Scorie - Il partito degli investimenti pubblici (2/2)
Ancora a proposito del partito degli "investimenti pubblici", ho letto di recente un articolo in cui Pierluigi Ciocca ne descrive con enfasi i benefici per l'economia e anche i conti pubblici.
"Se l'effetto di produttività degli investimenti è notevole nel medio termine, quello sulla domanda lo è anche nel breve periodo. Secondo l'econometria dell'Imf, sotto favorevoli condizioni, il moltiplicatore di "buoni" investimenti pubblici – che trascinano gli stessi investimenti privati – può superare 2 nell'arco di due-tre anni. Al confronto, il moltiplicatore dei consumi pubblici, dei trasferimenti, della detassazione è molto più basso: in Italia non supera 0,7-0,8."
Credo che sia opportuno evidenziare l'inciso "sotto favorevoli condizioni", perché è proprio quello che, solitamente, fa la differenza tra un modello econometrico e la realtà. Nel senso che tutti i modelli econometrici funzionano sulla carta. Purtroppo, però, le condizioni perché funzionino nella realtà non si verificano, se non per pura casualità. Altrimenti avremmo da tempo abbandonato questa valle di lacrime e vivremmo nel bengodi generale.
Se nelle parole di Ciocca intravedete del keynesismo, intravedete bene. Prosegue Ciocca:
"Se i due punti di Pil rivolti dal Governo Renzi a trasferimenti e sgravi a famiglie e imprese fossero stati investiti, l'aumento del Pil sarebbe risultato più che doppio rispetto al deludente 1% l'anno registrato dopo l'ultima recessione. Data l'elasticità al Pil del rapporto disavanzo pubblico/Pil (circa 0,5), l'investimento pubblico coperto all'avvio con debito può autofinanziarsi, ceteris paribus, in un biennio ("golden rule").

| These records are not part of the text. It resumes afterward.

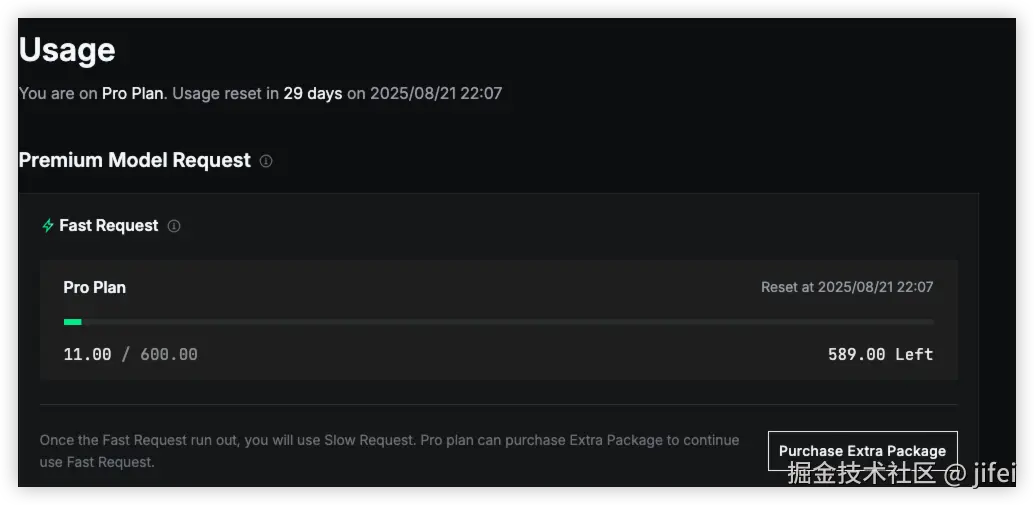Click the 2025/08/21 22:07 date in subtitle
Image resolution: width=1034 pixels, height=505 pixels.
pos(436,94)
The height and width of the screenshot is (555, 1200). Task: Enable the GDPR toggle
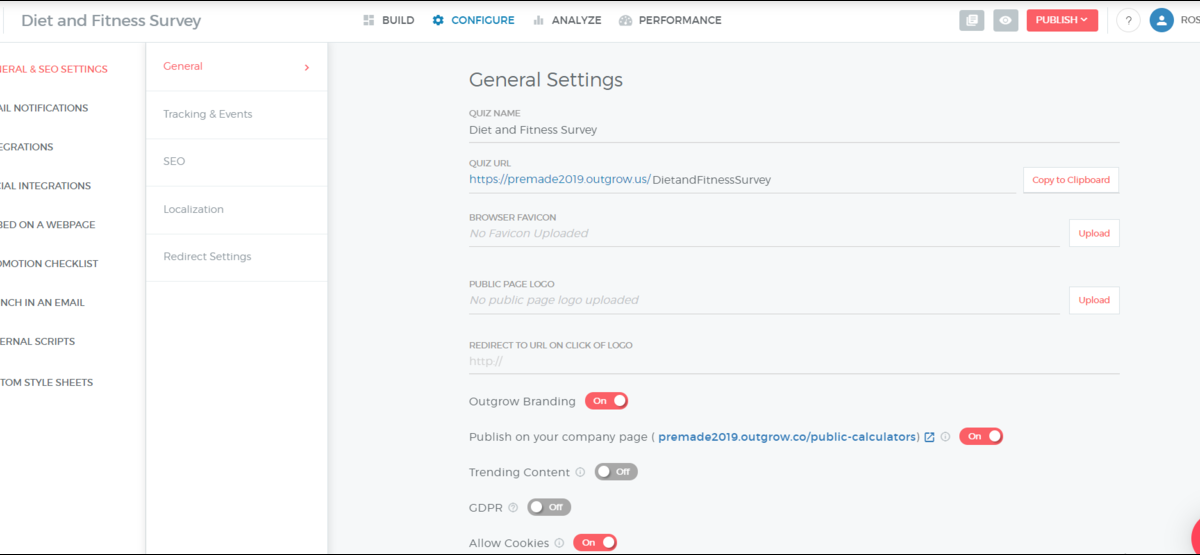(549, 507)
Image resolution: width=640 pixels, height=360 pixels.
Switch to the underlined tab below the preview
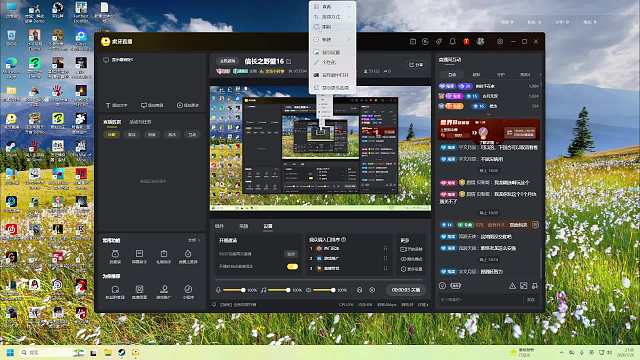click(268, 226)
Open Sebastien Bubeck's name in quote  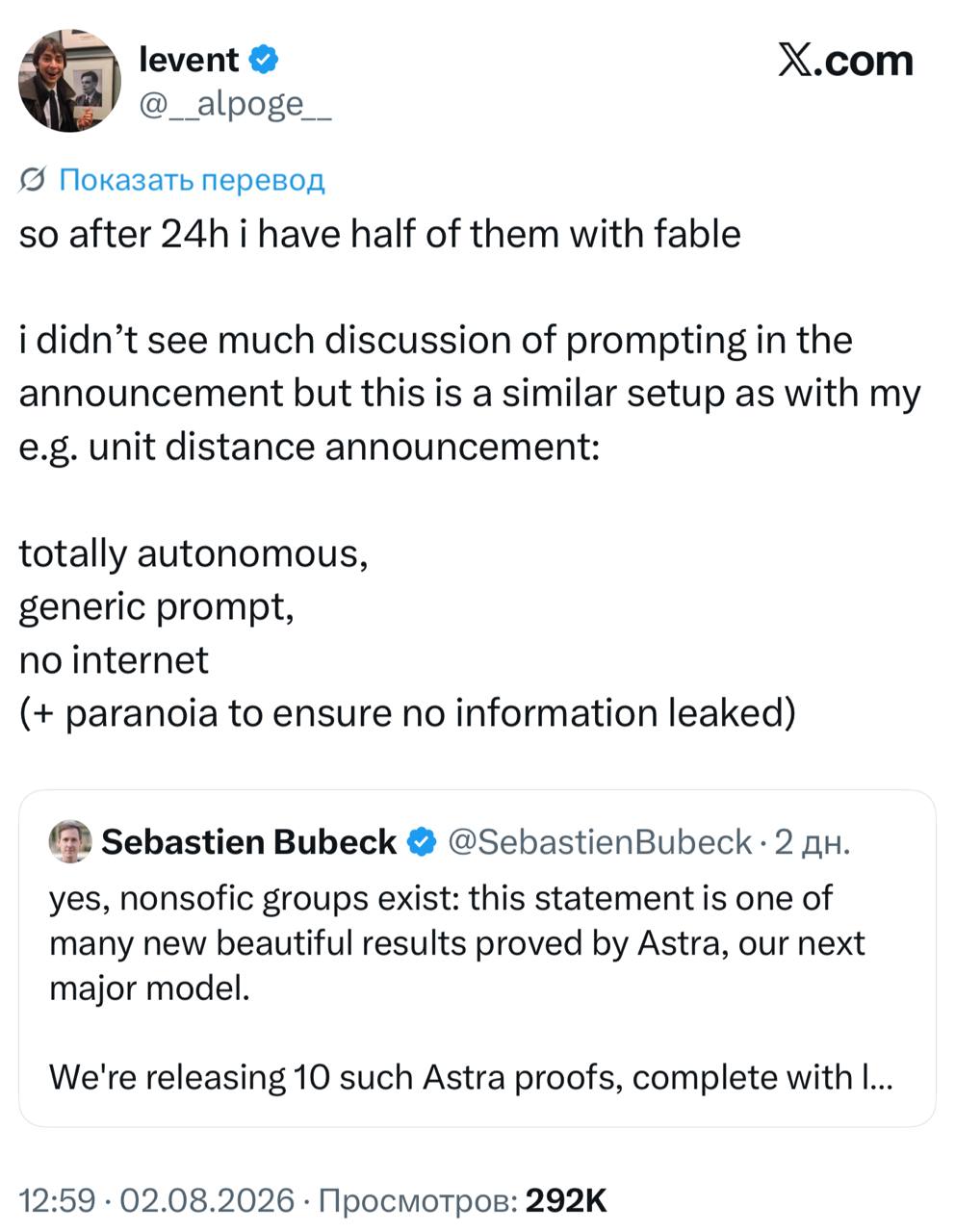coord(249,841)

L'effetto espansivo non verrebbe meno neanche nel caso in cui l'investimento fosse alimentato con imposte."
In altri termini, sempre a patto di essere "sotto favorevoli condizioni", non solo non devono essere abbassate le tasse, ma possono anche essere aumentate, perché gli investimenti avrebbero comunque un effetto espansivo.

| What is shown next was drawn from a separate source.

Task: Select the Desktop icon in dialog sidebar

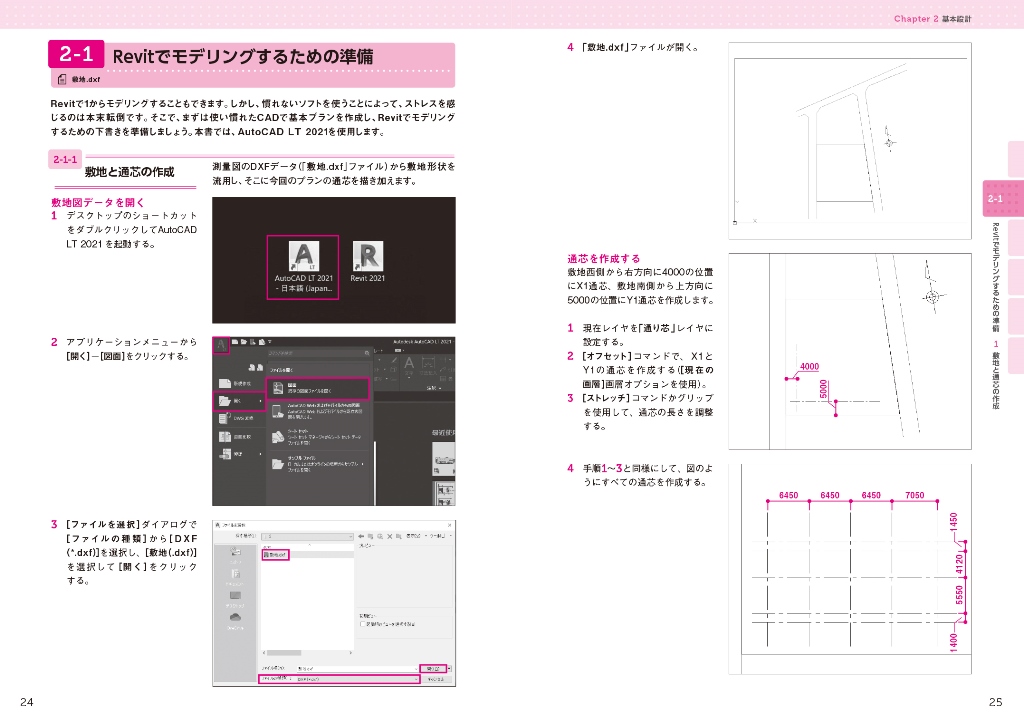Action: click(x=235, y=596)
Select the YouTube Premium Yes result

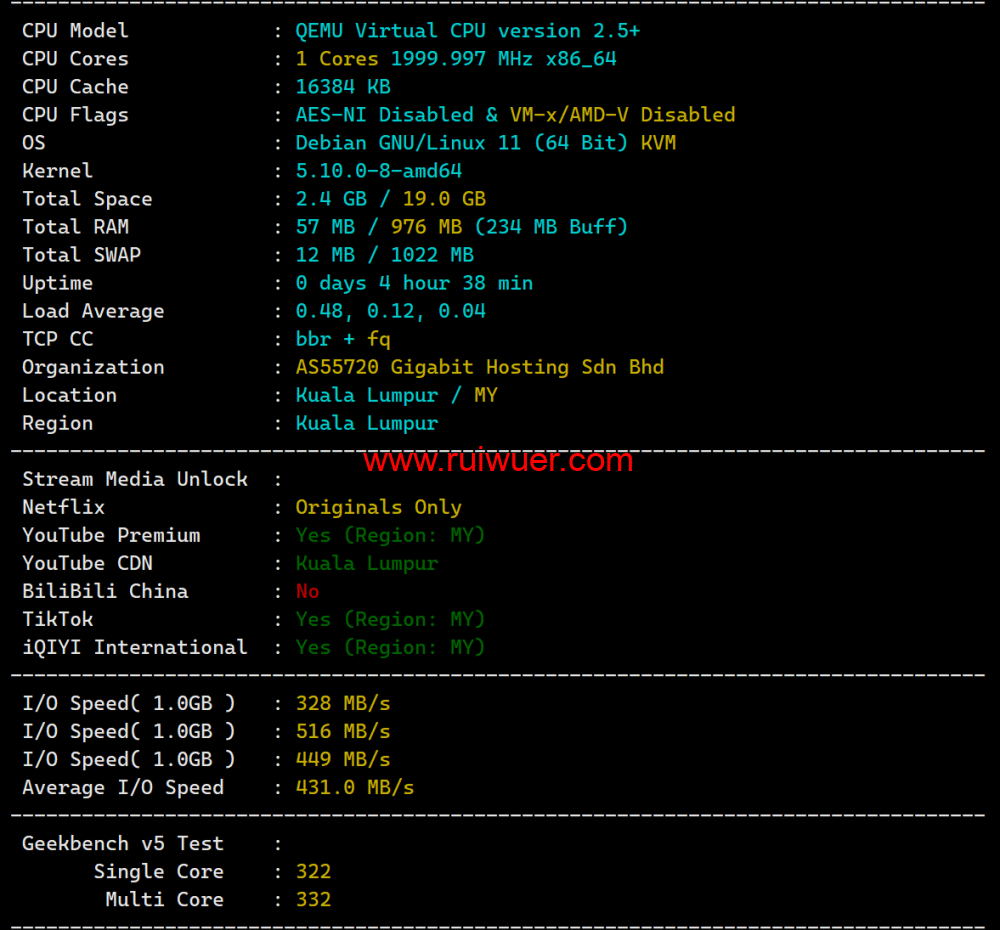click(390, 535)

Per inciso, questo è quanto avviene in Giappone da oltre due decenni. Dove, però, alla faccia dell'autofinanziamento degli investimenti pubblici, si è accumulato un debito pubblico pari al 250 per cento del Pil. Probabilmente le condizioni non sono state "favorevoli".
Ciò non mette alcun dubbio a Ciocca, però. Il quale conclude:
"Non vi è altra via per rinvigorire l'esangue economia italiana. È la lezione di Keynes, che, contrariamente a quanto pensa chi non l'ha letto, aborriva il disavanzo dello Stato, il debito pubblico, lo "scavare le buche" e affidava l'investimento pubblico al controllo della composizione del bilancio."
Ammetto di non aver letto tutto quanto scrisse Keynes, ma la "Teoria generale dell'occupazione, dell'interesse e della moneta" l'ho letta dalla prima all'ultima pagina. Condivido l'idea che Keynes abbia in Italia più commentatori che lettori, ma ciò riguarda non solo i critici, bensì anche gli entusiasti. I quali, oltre all'accademia, hanno pervicacemente occupato posti di rilievo nella politica (trasversalmente) e nei ministeri, tanto nella prima quanto nella seconda repubblica.
Suppongo che Keynes non avrebbe condiviso tutto l'interventismo posto in essere ispirandosi ai suoi insegnamenti. Probabilmente avrebbe considerato i fallimenti del keynesismo come errori di applicazione, anche se, valutando le esperienze di circa otto decenni, qualche dubbio sulla correttezza della sua teoria non sarebbe stato fuori luogo neppure da parte sua.
Resta il fatto che lo "scavare le buche" non è una caricatura. Keynes lo scrisse davvero. Così come scrisse davvero l'introduzione all'edizione tedesca della teoria Generale, nella quale informava il lettore che la sua teoria avrebbe trovato applicazione più agevole in un contesto in cui il governo avesse avuto maggior "potere decisionale" (concedetemi l'eufemismo) rispetto al Regno Unito.
L'utilizzo del deficit (accompagnato da politica monetaria espansiva) nelle intenzioni avrebbe dovuto avere funzione anticiclica, ma chissà perché il momento di rientrare dal deficit non arrivava (non arriva) mai. E il deficit, invece di moltiplicare il Pil, ha moltiplicato il debito.Considerando i precedenti e le condizioni attuali dei debiti pubblici (a partire dall'Italia), eviterei di parlare ancora di investimenti a debito che si autofinanziano.